» **Task**: Copy nothing from the entries below except the lines from the one containing "You are a computer-use" through the one containing "Instruction: Open the pencil edit icon", and copy those exactly.

» **Excerpted data**:

- - - -

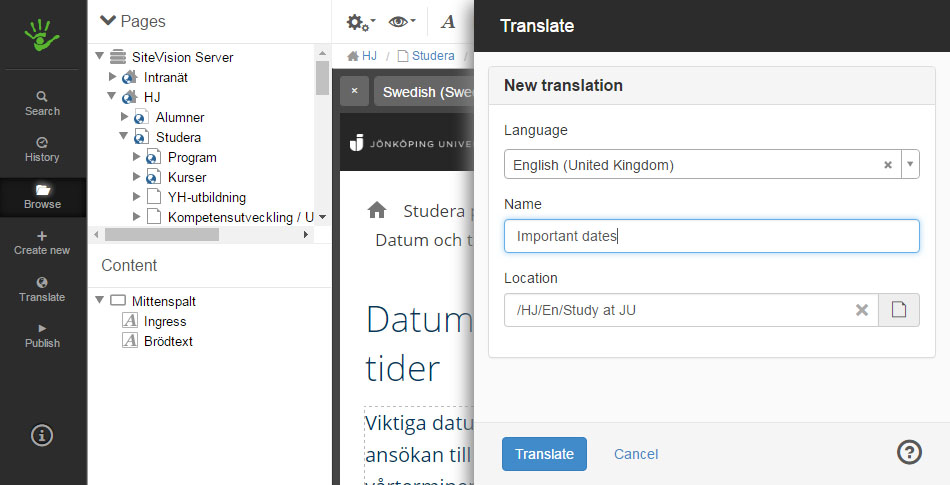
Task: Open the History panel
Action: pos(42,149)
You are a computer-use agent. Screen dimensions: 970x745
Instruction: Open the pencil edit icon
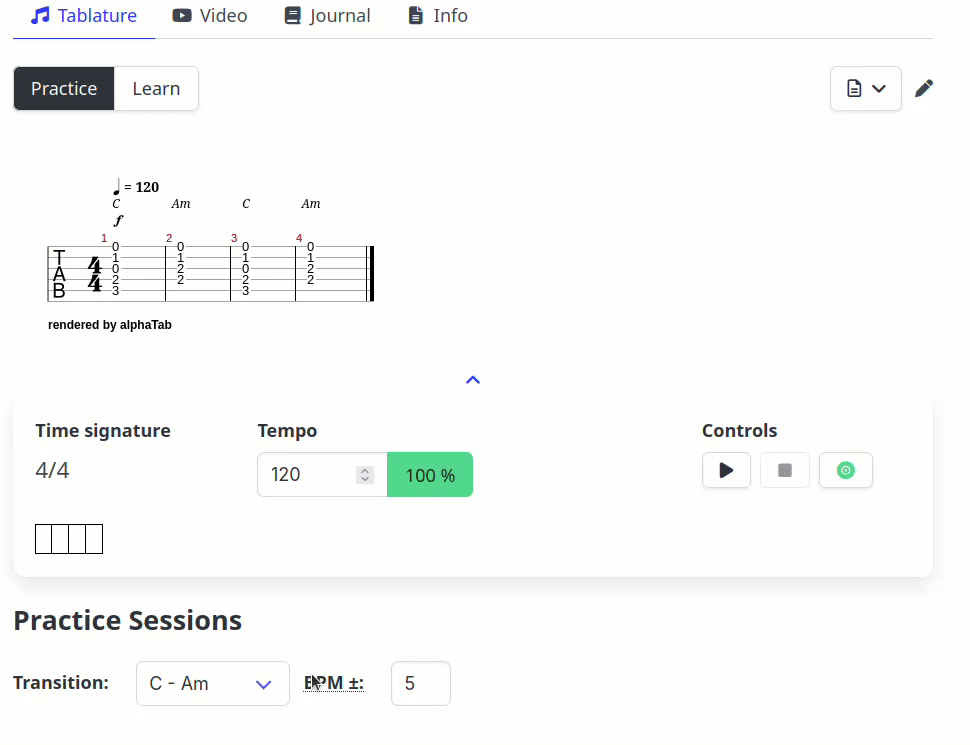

- - - -

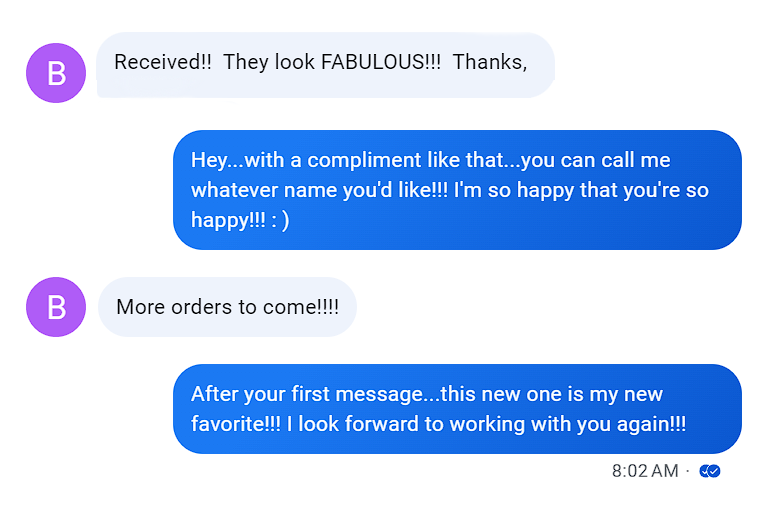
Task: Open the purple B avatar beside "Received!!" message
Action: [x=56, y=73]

- - - -

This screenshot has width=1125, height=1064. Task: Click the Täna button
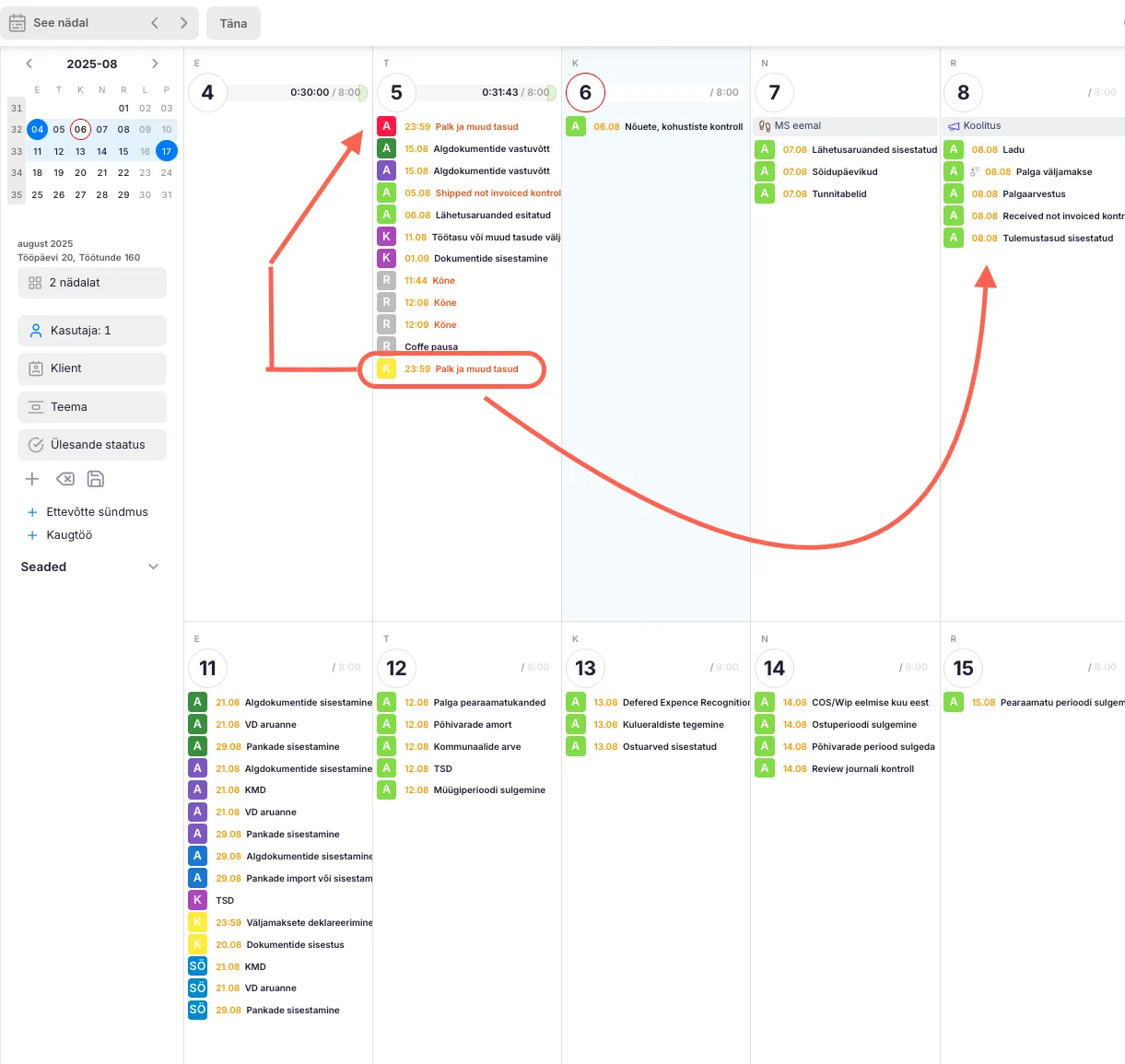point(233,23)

- - - -

» **Task solution**:
You are a computer-use agent. Screen dimensions: 970x745
Instruction: Open the pencil edit icon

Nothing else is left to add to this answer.